Aprendí con él a defender con vehemencia a otros colectivos sociales igualmente vulnerables como las mujeres, a ser más feminista; a ponerme del lado de otras minorías étnicas como la gitana, tan malograda en una España que aun no completa su integración; y a las distintas realidades que convergen en las poblaciones migrantes que empezaron a llegar a este país desde hace décadas: latinos, árabes y afrodescendientes.

Fue de los primeros en darme la oportunidad dentro del PSOE mostrándome siempre su apoyo, tendiéndome a mi y a mis compañeros y compañeras de las Juventudes Revolucionarias del PRD la mano, al igual que a otras organizaciones políticas y asociaciones de dominicanos y dominicanas establecidas es España. Por poner un ejemplo, la Federación Dominicana de Mujeres Socialdemócratas (FEDOMUSDE) siempre contó con él porque repetidas veces les dijo que él era «una de ellas», que era una Lucrecia Pérez, que era «una más».

El hombre de la sonrisa eterna voló con nosotros a Latinoamérica para reencontrarse con esas realidades que son la causa de muchas injusticias. Se sentía de aquella tierra porque vio la primera luz del sol en una Venezuela que acogió a sus padres emigrados de aquella España gris que tanto queremos olvidar. Y Colombia lo recibió con los brazos abiertos; y República Dominicana lo nombró Distinguido mediante Resolución de la Sala Capitular del Ayuntamiento del Municipio Norte de Santo Domingo, la primera ciudad del Nuevo Mundo.

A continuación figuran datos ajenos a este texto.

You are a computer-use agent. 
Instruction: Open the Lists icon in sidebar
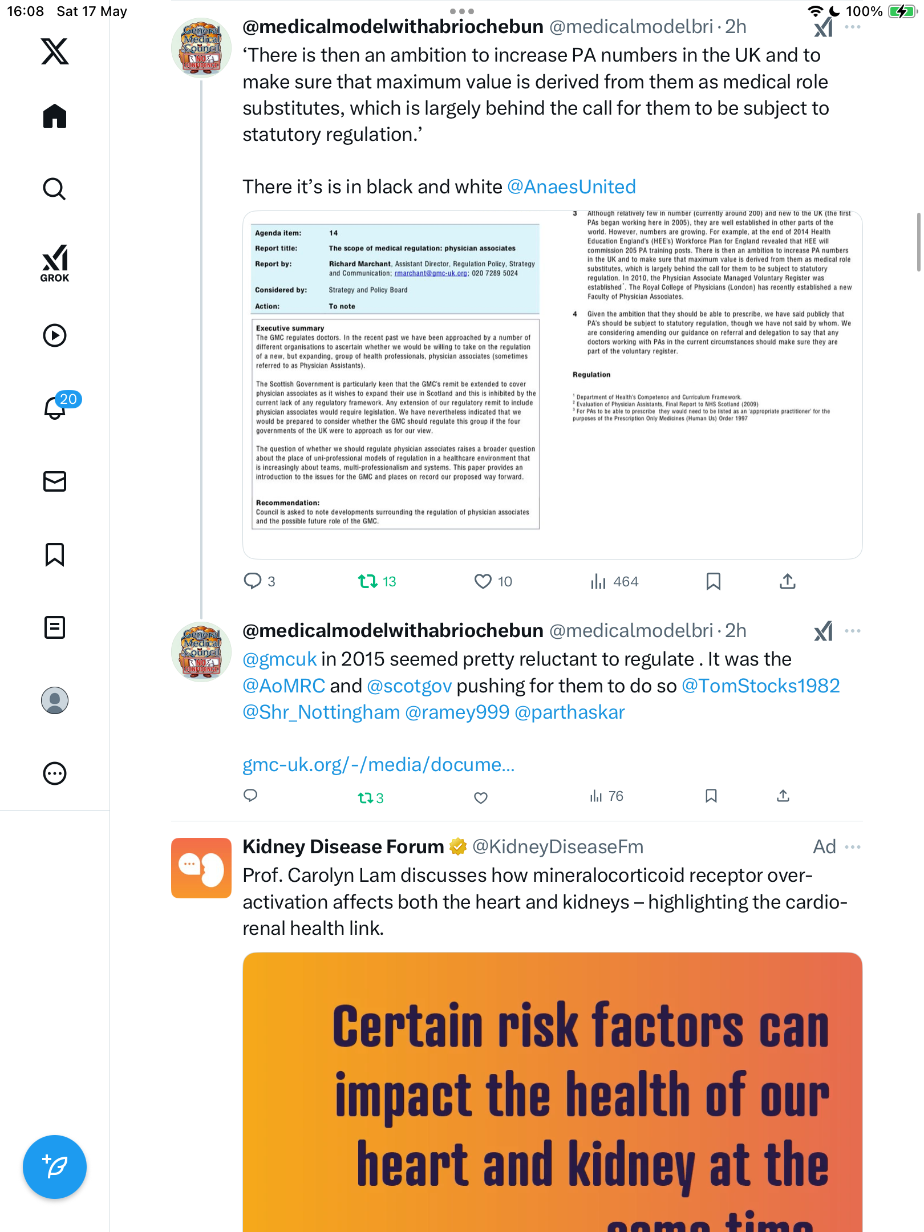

Allí, en mi tierra, los colectivos LGTB celebraron su presencia, que sin duda marcó un antes y un después en el accionar mismo de la actividad organizada de los movimientos en defensa de los derechos de lesbianas, gays, transexuales y bisexuales. Y acogieron de buena gana sus propuestas para trabajar en un objetivo común: que llegue a Dominicana la aprobación de una ley como la que él mismo ayudó a fraguar en España durante el primer gobierno socialista de José Luis Rodríguez Zapatero, una norma que reconozca definitivamente nuestra dignidad como seres humanos iguales.

Aquí, los jóvenes revolucionarios del PRD le vimos siempre con admiración porque su pasión, su contundencia en el mensaje, en las ideas, nos emborrachan todavía de ganas de seguir adelante aunque se nos presenten miles de adversidades.

América Latina le ama. Los afrodescendientes le amamos porque supo hacer suya nuestra lucha. Sintió el peso del látigo que desde hace siglos fustiga a nuestros hombres y mujeres. El látigo de la discriminación, del apartheid, de la segregación. Se sentó con nosotros en el mismo asiento del autobús que ocupó un día Rosa Park. Y se rebeló contra aquel conductor que pretendió bajarla sin justificación, menoscabando su dignidad. Y siempre nos dio aliento para seguir adelante con nuestro objetivo: la igualdad.

Mi Pedro, nuestro Pedro, el chico de los rizos es un héroe. Un superhombre que no se doblegó jamás ante las críticas y las burlas contantes de la que fue objeto. Su cometido era mas importante que aquellos susurros que no dejan de ser mas que expresiones de las frustraciones de almas perversas. Muchos de los que le fustigaron entonces hoy disfrutan de su legado.

La libertad, la igualdad y los derechos para todas y todos se escriben en España con la Z de Zerolo. La historia de este país le debe una página a uno de sus más ilustres hijos y nosotros tenemos el deber de mantener su legado intacto, seguir adelante para extenderlo a otros lugares y trabajar duro para que nunca se repitan situaciones de desigualdad entre hermanos.

Gracias Pedro por tu entrega, gracias por tu sacrificio. Gracias por ser tan nuestro. ¡Gracias!